Alta tecnologica con ricadute dirette sull'efficienza energetico-ambientale e sulla vita dell'opera, con significativi risparmi nei costi di gestione: elementi che oggi più che mai risultano essere tra le prerogative dei progetti di sviluppo di Dea Capital Real Estate sgr, società firmataria del Pri (Principles for Responsable Investment). «Elemento distintivo, non solo dal punto di vista architettonico, sono le facciate del centro direzionale, che svolgono una funzione centrale anche dal punto di vista funzionale: sono state infatti progettate - spiegano da Dea Capital - con l'obiettivo di garantire le massime prestazioni in termini di rendimento energetico e di illuminazione naturale degli ambienti anche in funzione della posizione del sole nel corso delle stagioni».

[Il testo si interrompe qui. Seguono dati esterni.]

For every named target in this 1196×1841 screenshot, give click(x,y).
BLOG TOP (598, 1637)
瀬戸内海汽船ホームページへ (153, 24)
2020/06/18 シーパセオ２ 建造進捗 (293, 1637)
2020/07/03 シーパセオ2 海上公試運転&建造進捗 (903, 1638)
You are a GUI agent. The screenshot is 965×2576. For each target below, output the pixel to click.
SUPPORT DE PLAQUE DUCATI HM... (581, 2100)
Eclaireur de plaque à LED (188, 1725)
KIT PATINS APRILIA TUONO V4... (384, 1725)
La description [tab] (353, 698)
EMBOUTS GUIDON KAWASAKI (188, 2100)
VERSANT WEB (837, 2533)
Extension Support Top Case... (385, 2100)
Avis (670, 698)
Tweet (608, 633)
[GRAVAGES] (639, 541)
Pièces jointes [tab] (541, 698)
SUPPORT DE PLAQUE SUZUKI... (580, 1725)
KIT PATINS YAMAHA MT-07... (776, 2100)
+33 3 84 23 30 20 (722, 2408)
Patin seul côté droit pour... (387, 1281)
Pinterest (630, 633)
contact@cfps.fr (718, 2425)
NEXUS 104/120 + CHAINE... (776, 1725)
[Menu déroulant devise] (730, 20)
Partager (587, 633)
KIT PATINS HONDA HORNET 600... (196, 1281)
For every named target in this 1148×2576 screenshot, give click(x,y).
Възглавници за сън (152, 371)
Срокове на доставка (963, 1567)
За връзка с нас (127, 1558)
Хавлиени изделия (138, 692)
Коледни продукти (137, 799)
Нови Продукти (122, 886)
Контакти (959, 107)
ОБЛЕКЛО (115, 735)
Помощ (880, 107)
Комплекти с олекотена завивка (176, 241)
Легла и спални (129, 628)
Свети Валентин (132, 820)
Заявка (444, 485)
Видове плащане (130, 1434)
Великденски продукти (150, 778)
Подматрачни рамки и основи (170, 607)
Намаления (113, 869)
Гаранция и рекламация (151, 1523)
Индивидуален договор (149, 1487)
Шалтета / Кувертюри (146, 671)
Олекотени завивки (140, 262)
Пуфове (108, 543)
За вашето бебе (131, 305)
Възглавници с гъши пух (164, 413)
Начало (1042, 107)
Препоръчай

«La complessità di questo involucro, determinata tanto dalle scelte tecnologicamente innovative quanto dalla varietà e dalle forme non ripetitive, richiede una gestione sartoriale dall'ingegneria, alla produzione, all'istallazione. Il coordinamento di così tanti elementi - racconta Marco Felici, direttore tecnico di Bodino impegnata in cantiere - può essere ottenuto grazie ad un uso all'avanguardia dei più innovativi mezzi informatici, fusi con il know how aziendale e con la capacità di traslare approcci artigianali a realtà industriali. Un esempio per tutti: l'intera vita di ogni componente è modellata virtualmente e poi identificata fisicamente con QRcode».

La Bodino si è occupata dell'ingegnerizzazione, produzione e realizzazione di 72mila mq di facciate, di cui 32mila di structural glazing e 40mila di rivestimenti a screen di acciaio inox elettro-colorato. La chiusura delle facciate con l'installazione delle cellule, del primo edificio denominato Landmark è quasi completato, gli step successivi saranno l'installazione delle cellule sul secondo edificio, il cosiddetto Icon, per poi procedere sul terzo, lo Skygarden. Spazio anche alla digitalizzazione con l'applicazione dei processi Bim dalla fase di ingegneria alla fase di installazione, fino alla manutenzione e al controllo. Ingegnerizzazione made in Italy per la società che è stata protagonista a Copenaghen per le 17 stazioni del Cityringen e, dopo il successo di Expo Milano 2015 è in cantiere per alcuni padiglioni (soprattutto con strutture e facciate in legno) per Dubai Expo 2020.